AUSTIN, Texas--(BUSINESS WIRE)--Summit Hotel Properties, Inc. (NYSE: INN) (the “Company”) today announced that it closed on the previously announced acquisition of the Hampton Inn & Suites located in Minneapolis, Minnesota.
The Company acquired the 211-guestroom Hampton Inn & Suites on April 13, 2015 for a total purchase price of $39.0 million and entered into a management agreement with Interstate Hotels & Resorts. The Company anticipates an estimated forward capitalization rate in the range of 7.0 percent to 8.0 percent based on management’s current estimate of the hotel’s 2016 net operating income.
“We are extremely pleased with the recent completion of the Hampton Inn & Suites located in the heart of downtown Minneapolis,” said Daniel P. Hansen, President and Chief Executive Officer. “This property is a wonderful addition to our nationwide portfolio of premium select-service hotels. The newly built Hampton Inn & Suites is in a prime urban location with direct access to the Minneapolis Skyway System and walking distance to the Block E Entertainment District, Target Field, Target Center, Minneapolis Convention Center and the new Minnesota Vikings stadium, currently under construction.”
About Summit Hotel Properties
Summit Hotel Properties, Inc. is a publicly-traded real estate investment trust focused primarily on acquiring and owning premium-branded, select-service hotels in the upscale and upper midscale segments of the lodging industry. As of April 14, 2015, the Company’s portfolio consisted of 91 hotels with a total of 11,679 guestrooms located in 21 states.
For additional information, please visit the Company’s website, www.shpreit.com.
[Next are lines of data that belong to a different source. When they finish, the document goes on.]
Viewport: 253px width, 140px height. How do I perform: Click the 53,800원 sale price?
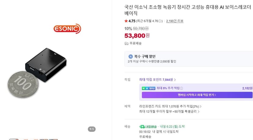(137, 35)
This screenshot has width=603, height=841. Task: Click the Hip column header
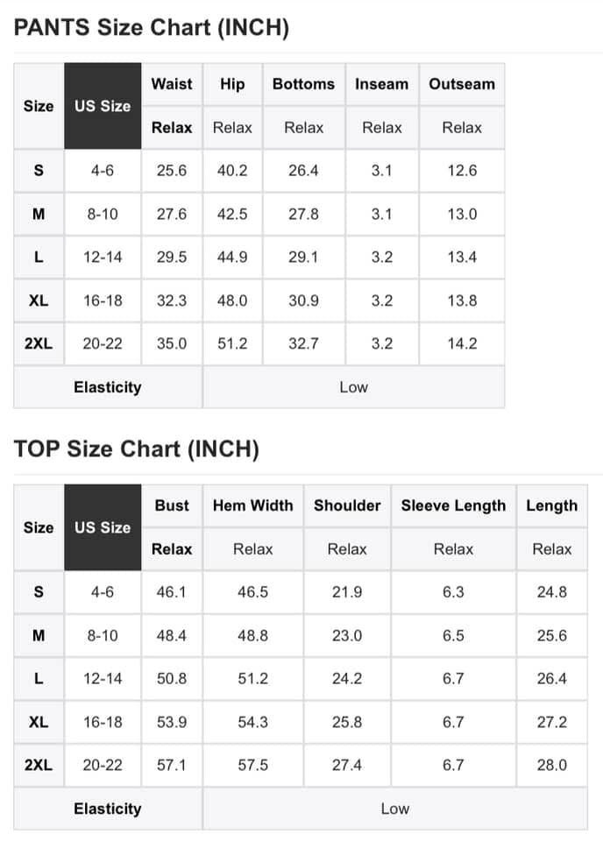(x=232, y=84)
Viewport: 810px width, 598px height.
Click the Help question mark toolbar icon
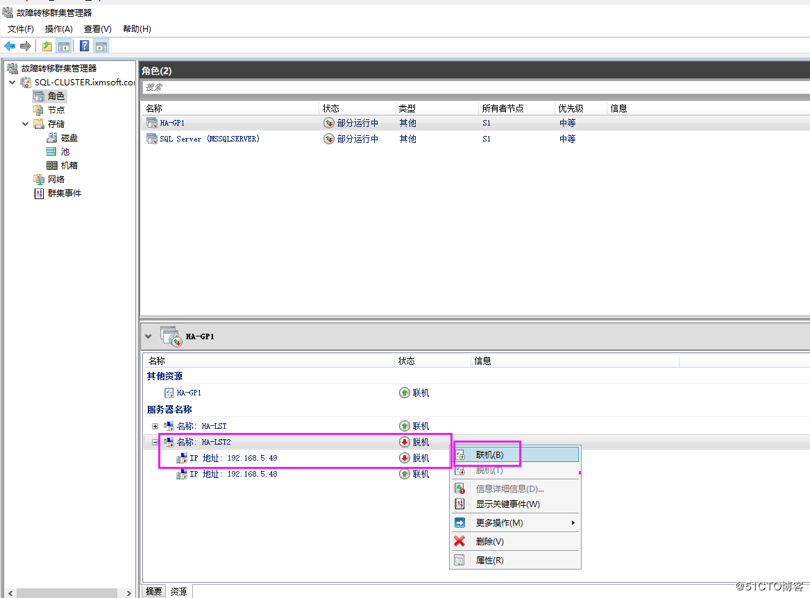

This press release contains statements that are “forward-looking statements” within the meaning of Section 27A of the Securities Act of 1933, as amended, and Section 21E of the Securities Exchange Act of 1934, as amended, pursuant to the safe harbor provisions of the Private Securities Reform Act of 1995. Forward-looking statements are generally identifiable by use of forward-looking terminology such as “may,” “will,” “should,” “potential,” “intend,” “expect,” “seek,” “anticipate,” “estimate,” “approximately,” “believe,” “could,” “project,” “predict,” “forecast,” “continue,” “plan,” “likely,” “would” or other similar words or expressions. Forward-looking statements are based on certain assumptions and can include future expectations, future plans and strategies, financial and operating projections or other forward-looking information. Examples of forward-looking statements include the following: the Company’s ability to realize embedded growth from the deployment of renovation capital; projections of the Company’s revenues and expenses, capital expenditures or other financial items; descriptions of the Company’s plans or objectives for future operations, acquisitions, dispositions, financings or services; forecasts of the Company’s future financial performance and potential increases in average daily rate, occupancy, RevPAR, room supply and demand, FFO and AFFO; the Company’s outlook with respect to pro forma RevPAR, pro forma RevPAR growth, RevPAR, RevPAR growth, AFFO, AFFO per diluted unit and renovation capital deployed; and descriptions of assumptions underlying or relating to any of the foregoing expectations regarding the timing of their occurrence. These forward-looking statements are subject to various risks and uncertainties, not all of which are known to the Company and many of which are beyond the Company’s control, which could cause actual results to differ materially from such statements. These risks and uncertainties include, but are not limited to, the state of the U.S. economy, supply and demand in the hotel industry and other factors as are described in greater detail in the Company’s filings with the Securities and Exchange Commission (“SEC”). Unless legally required, the Company disclaims any obligation to update any forward-looking statements, whether as a result of new information, future events or otherwise.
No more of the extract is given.